* **Problem details**
Out of the data below, copy every line with the string "agent".

* **Information shown**
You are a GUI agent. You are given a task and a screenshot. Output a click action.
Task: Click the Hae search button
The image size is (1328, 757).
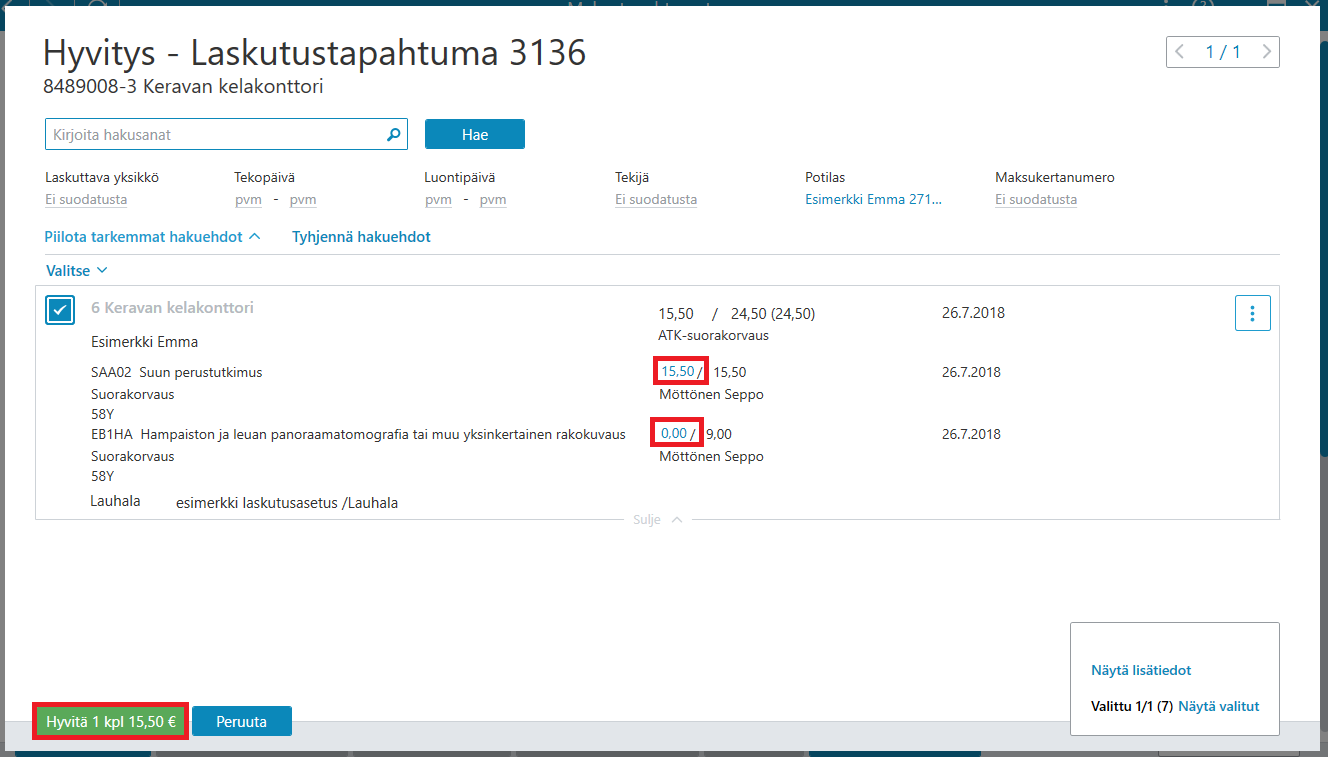[475, 134]
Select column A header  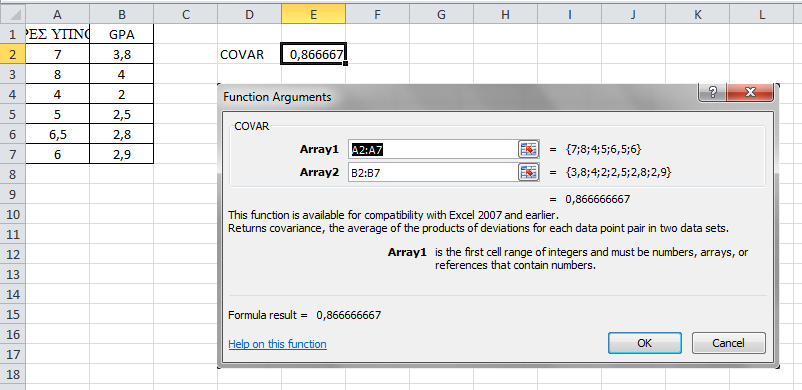click(57, 15)
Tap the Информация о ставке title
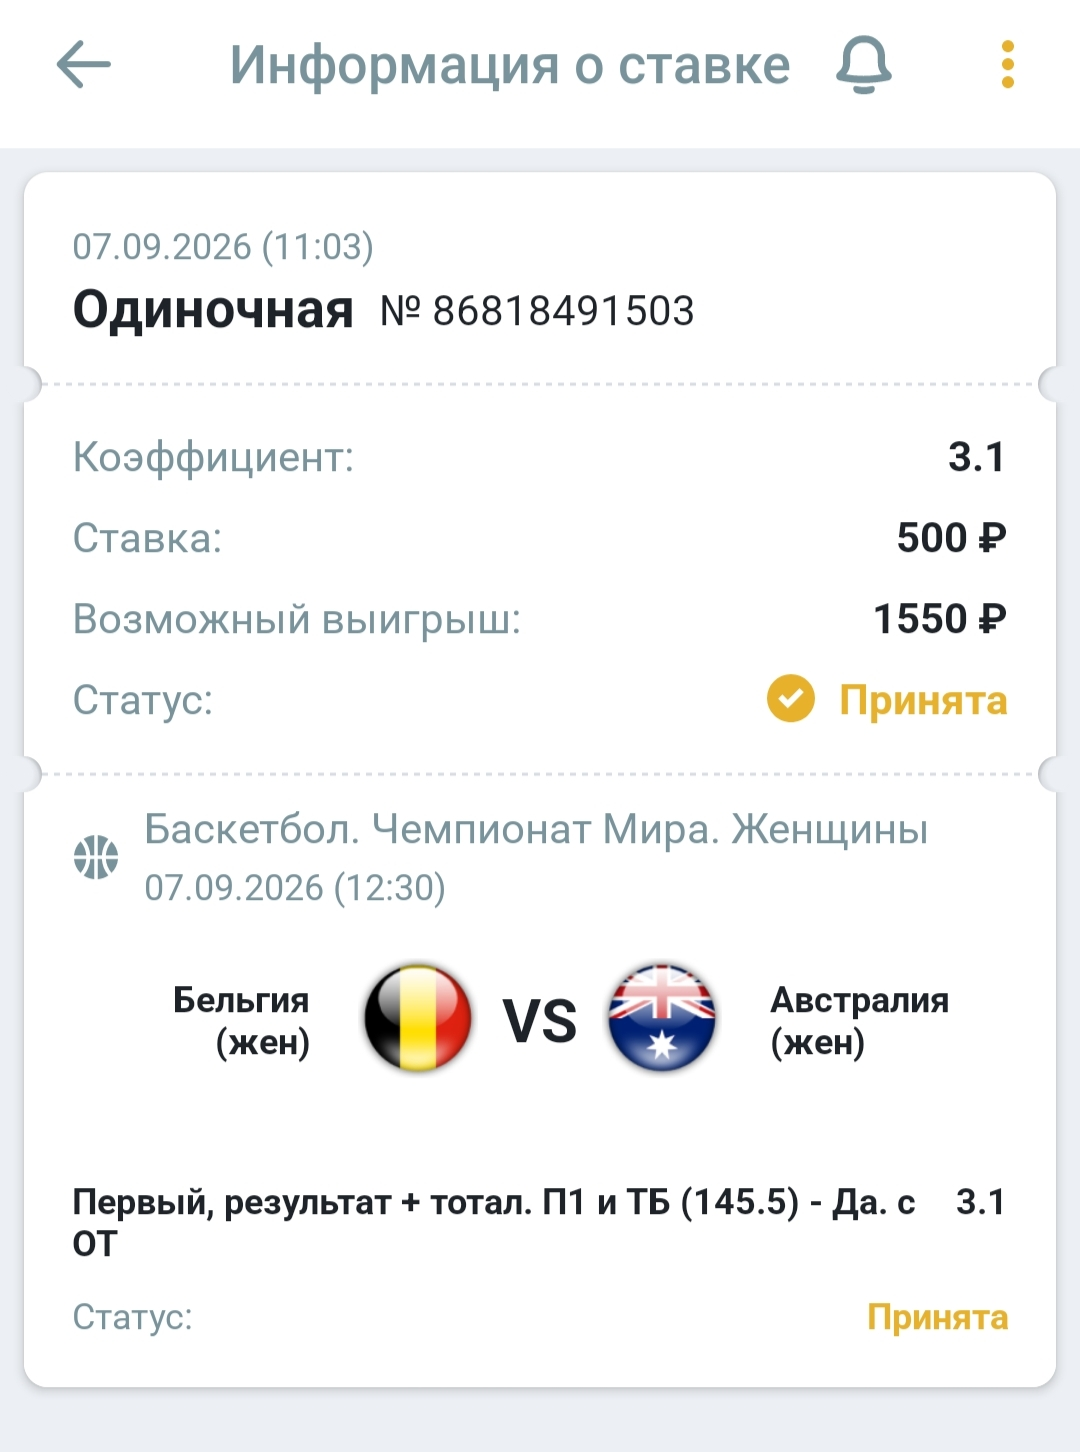The image size is (1080, 1452). [510, 65]
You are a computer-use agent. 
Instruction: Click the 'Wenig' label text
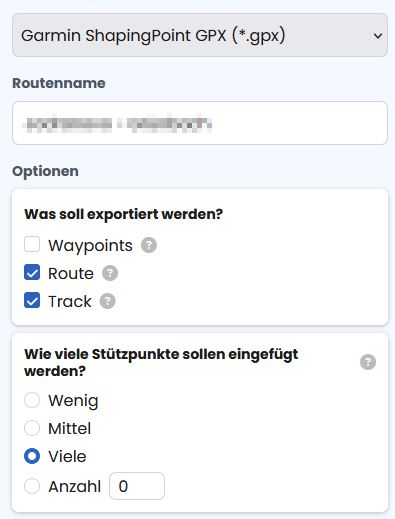coord(73,401)
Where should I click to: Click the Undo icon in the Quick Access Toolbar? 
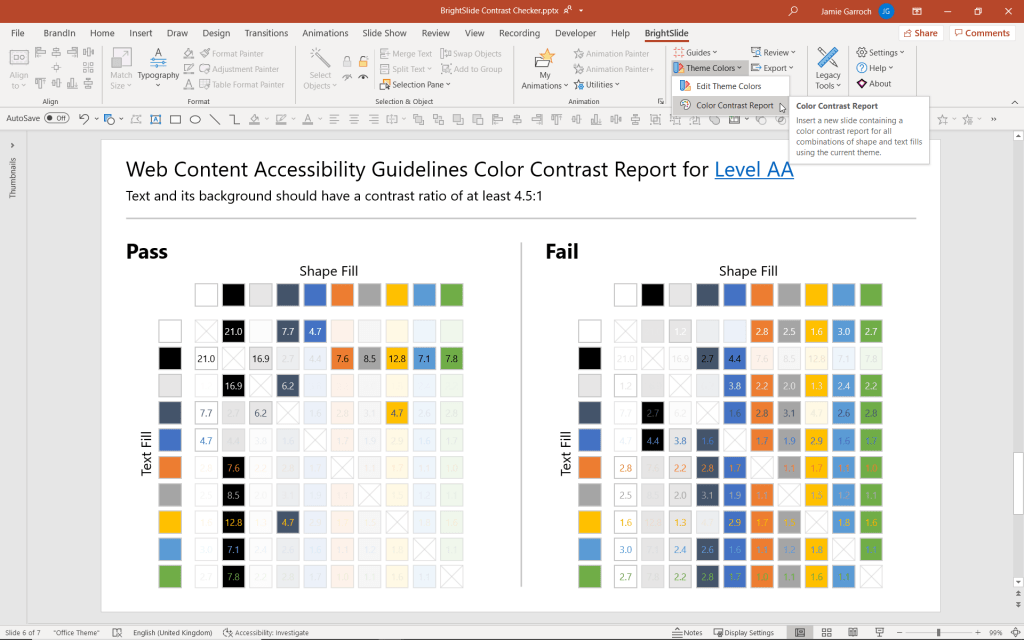pyautogui.click(x=85, y=118)
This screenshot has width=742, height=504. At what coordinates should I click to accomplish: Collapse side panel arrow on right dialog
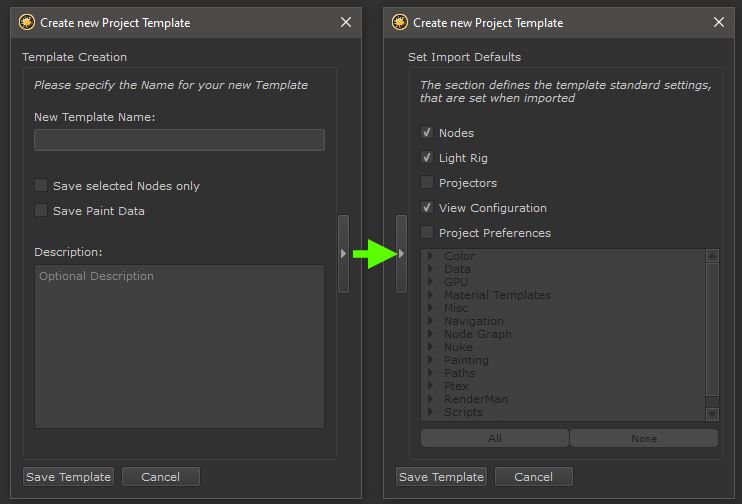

* **Answer below**
You are a GUI agent. You are given a task and a screenshot. Output a click action.
You are a computer-use agent. 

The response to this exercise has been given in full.